Everything from the line containing "This screenshot has width=2048, height=1536. Task: Click" through the final line of the material is to be restated word for word, and only that.

GIVEN ENTRIES Block Start

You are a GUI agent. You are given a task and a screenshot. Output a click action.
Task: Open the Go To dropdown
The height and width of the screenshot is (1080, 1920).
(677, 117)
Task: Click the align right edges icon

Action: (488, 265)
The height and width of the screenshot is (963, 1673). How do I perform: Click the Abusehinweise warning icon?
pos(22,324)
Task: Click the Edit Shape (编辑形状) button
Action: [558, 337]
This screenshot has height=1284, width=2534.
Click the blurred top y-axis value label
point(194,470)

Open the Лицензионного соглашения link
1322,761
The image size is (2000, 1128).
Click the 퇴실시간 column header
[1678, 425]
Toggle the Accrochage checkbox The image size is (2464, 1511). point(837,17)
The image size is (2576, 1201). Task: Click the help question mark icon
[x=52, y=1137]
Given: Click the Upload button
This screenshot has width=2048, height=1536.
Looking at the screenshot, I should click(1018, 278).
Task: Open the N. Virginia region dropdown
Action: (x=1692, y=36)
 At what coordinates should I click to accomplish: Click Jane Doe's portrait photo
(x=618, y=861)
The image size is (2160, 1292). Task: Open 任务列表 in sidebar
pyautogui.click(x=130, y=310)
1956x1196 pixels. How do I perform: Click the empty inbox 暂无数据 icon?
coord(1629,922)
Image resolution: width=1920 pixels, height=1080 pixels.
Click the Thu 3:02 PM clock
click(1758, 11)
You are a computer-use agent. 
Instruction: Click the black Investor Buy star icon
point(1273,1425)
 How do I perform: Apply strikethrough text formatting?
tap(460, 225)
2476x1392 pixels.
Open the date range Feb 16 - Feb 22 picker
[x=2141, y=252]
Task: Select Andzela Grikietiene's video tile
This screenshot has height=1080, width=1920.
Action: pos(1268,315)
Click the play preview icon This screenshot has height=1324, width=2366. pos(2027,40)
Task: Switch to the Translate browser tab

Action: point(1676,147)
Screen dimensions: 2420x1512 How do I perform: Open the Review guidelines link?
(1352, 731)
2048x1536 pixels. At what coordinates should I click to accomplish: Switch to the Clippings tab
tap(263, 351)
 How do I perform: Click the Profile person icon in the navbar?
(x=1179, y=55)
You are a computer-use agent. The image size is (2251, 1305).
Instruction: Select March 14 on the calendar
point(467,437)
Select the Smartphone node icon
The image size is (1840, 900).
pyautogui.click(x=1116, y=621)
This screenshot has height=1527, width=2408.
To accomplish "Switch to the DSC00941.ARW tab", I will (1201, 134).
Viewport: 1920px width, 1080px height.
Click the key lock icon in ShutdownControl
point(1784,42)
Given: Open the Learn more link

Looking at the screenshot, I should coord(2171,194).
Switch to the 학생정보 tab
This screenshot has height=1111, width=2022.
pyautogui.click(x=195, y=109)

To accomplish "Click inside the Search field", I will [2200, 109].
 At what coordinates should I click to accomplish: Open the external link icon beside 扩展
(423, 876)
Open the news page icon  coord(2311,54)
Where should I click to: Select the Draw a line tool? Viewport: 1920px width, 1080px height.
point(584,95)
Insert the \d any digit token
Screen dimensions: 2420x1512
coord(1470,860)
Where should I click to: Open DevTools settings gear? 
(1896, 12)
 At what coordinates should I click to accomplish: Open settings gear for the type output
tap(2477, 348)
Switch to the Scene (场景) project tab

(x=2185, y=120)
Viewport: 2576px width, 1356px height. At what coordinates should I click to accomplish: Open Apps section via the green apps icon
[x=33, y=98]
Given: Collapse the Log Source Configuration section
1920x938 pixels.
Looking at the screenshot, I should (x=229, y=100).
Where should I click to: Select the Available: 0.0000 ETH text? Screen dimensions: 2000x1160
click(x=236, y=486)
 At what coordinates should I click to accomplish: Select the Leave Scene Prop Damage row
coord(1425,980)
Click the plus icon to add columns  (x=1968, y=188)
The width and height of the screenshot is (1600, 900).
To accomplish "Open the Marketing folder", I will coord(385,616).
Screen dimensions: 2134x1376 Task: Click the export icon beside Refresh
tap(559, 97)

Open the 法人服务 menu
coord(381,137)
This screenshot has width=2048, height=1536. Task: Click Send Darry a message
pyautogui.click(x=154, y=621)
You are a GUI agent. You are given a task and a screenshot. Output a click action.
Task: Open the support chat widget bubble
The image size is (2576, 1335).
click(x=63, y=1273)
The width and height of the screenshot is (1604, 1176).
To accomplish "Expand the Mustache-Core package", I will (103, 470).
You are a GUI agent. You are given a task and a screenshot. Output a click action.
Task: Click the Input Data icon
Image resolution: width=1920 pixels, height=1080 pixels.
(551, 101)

GIVEN ENTRIES Block End

EXPECTED ANSWER:
This screenshot has width=2048, height=1536. Task: Click Send Darry a message
pyautogui.click(x=154, y=621)
You are a GUI agent. You are given a task and a screenshot. Output a click action.
Task: Open the support chat widget bubble
The image size is (2576, 1335).
click(x=63, y=1273)
The width and height of the screenshot is (1604, 1176).
To accomplish "Expand the Mustache-Core package", I will (103, 470).
You are a GUI agent. You are given a task and a screenshot. Output a click action.
Task: Click the Input Data icon
Image resolution: width=1920 pixels, height=1080 pixels.
(551, 101)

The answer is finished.